Enon was an indie rock band founded by John Schmersal, Rick Lee, and Steve Calhoon that was active from 1999 to 2011; for most of its history, however, Enon was a three-piece outfit composed of Schmersal, Toko Yasuda, and Matt Schulz. Though situated for a time in Philadelphia, Enon was known for being part of the New York music scene.

Biography
Schmersal was originally in the band Brainiac and formed Enon (named after the village in Ohio, which is close to Schmersal's hometown of Dayton) with Lee and Calhoon following the death of Brainiac's singer Timmy Taylor and their subsequent disbandment. After Brainiac, Schmersal made a solo album under the name John Stuart Mill. Rick Lee and Steve Calhoon were both previous members of the band Skeleton Key, a befriended band Brainiac had toured with. Together they formed Enon. Lee created a number of percussion sounds for the band playing a "junk kit" including a Radio Flyer wagon, propane tank, and old hubcaps.

◆ Materials provided ◆
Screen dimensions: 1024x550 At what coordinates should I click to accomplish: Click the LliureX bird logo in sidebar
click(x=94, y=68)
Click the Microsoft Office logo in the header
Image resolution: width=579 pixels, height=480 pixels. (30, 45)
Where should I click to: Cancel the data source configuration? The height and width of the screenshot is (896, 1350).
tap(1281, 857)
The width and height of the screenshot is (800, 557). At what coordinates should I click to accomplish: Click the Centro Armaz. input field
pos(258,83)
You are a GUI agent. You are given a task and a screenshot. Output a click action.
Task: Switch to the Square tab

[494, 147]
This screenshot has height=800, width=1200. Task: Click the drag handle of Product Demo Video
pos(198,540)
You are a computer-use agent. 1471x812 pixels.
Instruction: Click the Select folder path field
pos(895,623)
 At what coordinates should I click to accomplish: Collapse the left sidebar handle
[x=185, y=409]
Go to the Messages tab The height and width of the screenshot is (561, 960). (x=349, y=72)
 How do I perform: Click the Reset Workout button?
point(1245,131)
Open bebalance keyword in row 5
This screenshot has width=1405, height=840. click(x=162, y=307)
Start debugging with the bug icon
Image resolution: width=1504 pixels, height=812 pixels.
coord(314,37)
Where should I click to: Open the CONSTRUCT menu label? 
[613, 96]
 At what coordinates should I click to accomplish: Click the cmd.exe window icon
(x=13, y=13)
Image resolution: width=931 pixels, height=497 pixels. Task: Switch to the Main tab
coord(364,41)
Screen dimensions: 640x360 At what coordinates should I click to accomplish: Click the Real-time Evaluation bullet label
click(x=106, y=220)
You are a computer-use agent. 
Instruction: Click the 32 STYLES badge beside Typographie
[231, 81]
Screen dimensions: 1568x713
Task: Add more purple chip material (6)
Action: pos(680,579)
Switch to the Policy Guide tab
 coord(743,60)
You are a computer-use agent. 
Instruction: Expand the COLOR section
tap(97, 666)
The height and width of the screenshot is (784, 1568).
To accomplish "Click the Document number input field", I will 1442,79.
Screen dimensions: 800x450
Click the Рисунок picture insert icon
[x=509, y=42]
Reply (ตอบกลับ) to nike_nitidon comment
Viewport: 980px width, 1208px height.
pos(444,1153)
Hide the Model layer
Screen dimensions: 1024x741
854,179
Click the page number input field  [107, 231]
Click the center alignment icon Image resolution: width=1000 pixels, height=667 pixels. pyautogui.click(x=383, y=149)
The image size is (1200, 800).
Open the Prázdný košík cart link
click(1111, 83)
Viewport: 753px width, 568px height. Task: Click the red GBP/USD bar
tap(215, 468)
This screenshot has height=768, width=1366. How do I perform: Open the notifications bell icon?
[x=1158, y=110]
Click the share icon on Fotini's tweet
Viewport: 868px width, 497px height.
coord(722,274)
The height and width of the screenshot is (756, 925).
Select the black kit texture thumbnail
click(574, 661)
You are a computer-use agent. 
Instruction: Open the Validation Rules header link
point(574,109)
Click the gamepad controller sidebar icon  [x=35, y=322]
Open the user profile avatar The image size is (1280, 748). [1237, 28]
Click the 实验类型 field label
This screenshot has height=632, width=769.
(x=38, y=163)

◆ Tasks for this exercise ◆
a. According to the Enon biography, which items were included in the "junk kit" that Lee played?
b. Retype the rows word for word, starting at the first row and ending at the row that contains "click(x=106, y=220)", with both of those rows included.

◆ Task responses ◆
a. A Radio Flyer wagon, a propane tank, and old hubcaps.

b.
Screen dimensions: 1024x550 At what coordinates should I click to accomplish: Click the LliureX bird logo in sidebar
click(x=94, y=68)
Click the Microsoft Office logo in the header
Image resolution: width=579 pixels, height=480 pixels. (30, 45)
Where should I click to: Cancel the data source configuration? The height and width of the screenshot is (896, 1350).
tap(1281, 857)
The width and height of the screenshot is (800, 557). At what coordinates should I click to accomplish: Click the Centro Armaz. input field
pos(258,83)
You are a GUI agent. You are given a task and a screenshot. Output a click action.
Task: Switch to the Square tab

[494, 147]
This screenshot has height=800, width=1200. Task: Click the drag handle of Product Demo Video
pos(198,540)
You are a computer-use agent. 1471x812 pixels.
Instruction: Click the Select folder path field
pos(895,623)
 At what coordinates should I click to accomplish: Collapse the left sidebar handle
[x=185, y=409]
Go to the Messages tab The height and width of the screenshot is (561, 960). (x=349, y=72)
 How do I perform: Click the Reset Workout button?
point(1245,131)
Open bebalance keyword in row 5
This screenshot has width=1405, height=840. click(x=162, y=307)
Start debugging with the bug icon
Image resolution: width=1504 pixels, height=812 pixels.
coord(314,37)
Where should I click to: Open the CONSTRUCT menu label? 
[613, 96]
 At what coordinates should I click to accomplish: Click the cmd.exe window icon
(x=13, y=13)
Image resolution: width=931 pixels, height=497 pixels. Task: Switch to the Main tab
coord(364,41)
Screen dimensions: 640x360 At what coordinates should I click to accomplish: Click the Real-time Evaluation bullet label
click(x=106, y=220)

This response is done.